3. ALCUNE REGOLE DEL DIRE
La Parola di Dio, che discende dal suo dire, dal suo essere e dal suo fare, si rivolge, infine, a stimolare il dire, l’essere e il fare dell’uomo. Essa si presenta con delle caratteristiche, che ci permettono di confrontare la sua efficacia con la mai esausta ricerca della comunicazione della fede, che non ci lascia mai soddisfatti pienamente.
Si può qui ricordare:
«La parola di Dio è essenziale, e questo, almeno, secondo una triplice dire-zione: è evangelicamente povera; raggiunge l’essenza, il profondo dell’essere di Dio, di Cristo, dell’uomo; dice tutto, senza impedire di approfondire ancora.
La parola di Dio è una parola aperta, che riesce ad evitare contemporaneamente sia la dispersione dei significati (l’equivoco) sia l’appiattimento degli stessi su di una dimensione univoca, che non tollera differenze possibili.

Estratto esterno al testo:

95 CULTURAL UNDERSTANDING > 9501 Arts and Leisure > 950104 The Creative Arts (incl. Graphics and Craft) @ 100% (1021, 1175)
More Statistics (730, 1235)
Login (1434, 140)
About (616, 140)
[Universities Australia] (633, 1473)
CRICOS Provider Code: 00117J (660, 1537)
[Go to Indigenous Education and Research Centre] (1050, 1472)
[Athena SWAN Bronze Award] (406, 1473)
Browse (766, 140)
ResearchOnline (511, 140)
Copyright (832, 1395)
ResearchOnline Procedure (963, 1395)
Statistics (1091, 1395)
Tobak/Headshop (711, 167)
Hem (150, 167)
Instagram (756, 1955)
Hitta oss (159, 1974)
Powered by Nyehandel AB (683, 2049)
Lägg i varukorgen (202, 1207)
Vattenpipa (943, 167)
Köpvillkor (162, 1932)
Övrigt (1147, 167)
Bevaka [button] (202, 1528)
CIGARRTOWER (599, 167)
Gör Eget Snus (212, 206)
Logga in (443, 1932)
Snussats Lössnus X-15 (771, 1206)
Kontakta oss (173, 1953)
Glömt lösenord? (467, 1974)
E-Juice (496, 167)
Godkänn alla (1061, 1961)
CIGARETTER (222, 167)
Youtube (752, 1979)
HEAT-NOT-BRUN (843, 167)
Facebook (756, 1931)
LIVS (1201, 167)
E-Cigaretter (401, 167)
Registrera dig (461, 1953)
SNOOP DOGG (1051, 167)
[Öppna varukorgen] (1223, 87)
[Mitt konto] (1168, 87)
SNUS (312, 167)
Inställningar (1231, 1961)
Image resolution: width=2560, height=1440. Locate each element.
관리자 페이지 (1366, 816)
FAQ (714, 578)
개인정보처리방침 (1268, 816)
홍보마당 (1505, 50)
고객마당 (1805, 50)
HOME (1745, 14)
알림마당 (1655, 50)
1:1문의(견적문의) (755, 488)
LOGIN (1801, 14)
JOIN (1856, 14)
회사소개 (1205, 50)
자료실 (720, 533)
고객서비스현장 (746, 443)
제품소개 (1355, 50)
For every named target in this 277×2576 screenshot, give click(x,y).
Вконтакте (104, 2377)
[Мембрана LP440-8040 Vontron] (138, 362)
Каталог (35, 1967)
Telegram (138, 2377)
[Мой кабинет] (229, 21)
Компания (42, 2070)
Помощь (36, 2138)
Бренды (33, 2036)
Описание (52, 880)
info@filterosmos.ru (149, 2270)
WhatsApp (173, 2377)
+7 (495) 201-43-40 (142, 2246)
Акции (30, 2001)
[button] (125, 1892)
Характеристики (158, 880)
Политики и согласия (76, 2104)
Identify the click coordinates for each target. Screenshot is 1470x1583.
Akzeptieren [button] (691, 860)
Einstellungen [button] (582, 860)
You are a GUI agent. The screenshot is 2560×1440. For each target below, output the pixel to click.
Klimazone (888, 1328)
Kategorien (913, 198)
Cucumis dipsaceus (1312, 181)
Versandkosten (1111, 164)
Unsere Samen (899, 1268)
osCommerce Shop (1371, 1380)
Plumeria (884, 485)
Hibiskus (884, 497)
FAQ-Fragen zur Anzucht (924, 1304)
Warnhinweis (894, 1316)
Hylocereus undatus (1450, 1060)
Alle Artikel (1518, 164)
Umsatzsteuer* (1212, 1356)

Vive in una costitutiva polivalenza che trova unità a partire da un nucleo centrale, costituito dall’esperienza di Gesù come uomo e come Figlio di Dio.
La parola di Dio è dinamica ed efficace, capace di arrivare ad un dunque non solo nel discorso ma nella vita.
La parola di Dio è anche discreta, graduale, e rispettosa: dice tutto, ma non sciupa la gioia della scoperta; dice cose vitali, ma sa rispettare una crescita.
La parola di Dio è una parola attenta: non si misura sul solo contenuto ma an-che sul tempo e sul modo, senza però cadere nella logica delle convenienze e delle opportunità. Pur tenendo presente la situazione dell’uomo, il tempo ed il modo si valutano sulla necessità dell’annuncio della parola stessa, e non su altre, più o meno opportunistiche, considerazioni.
La parola di Dio è una parola bella, capace di coinvolgere e affascinare, capace di narrare e poetare, capace di alludere e meravigliare, sfruttando tuttavia non l’eccezionale, il mirabolante, la maschera o lo sconvolgente, ma l’essere e l’esperire quotidiano dell’uomo» (Ibidem, p. 26).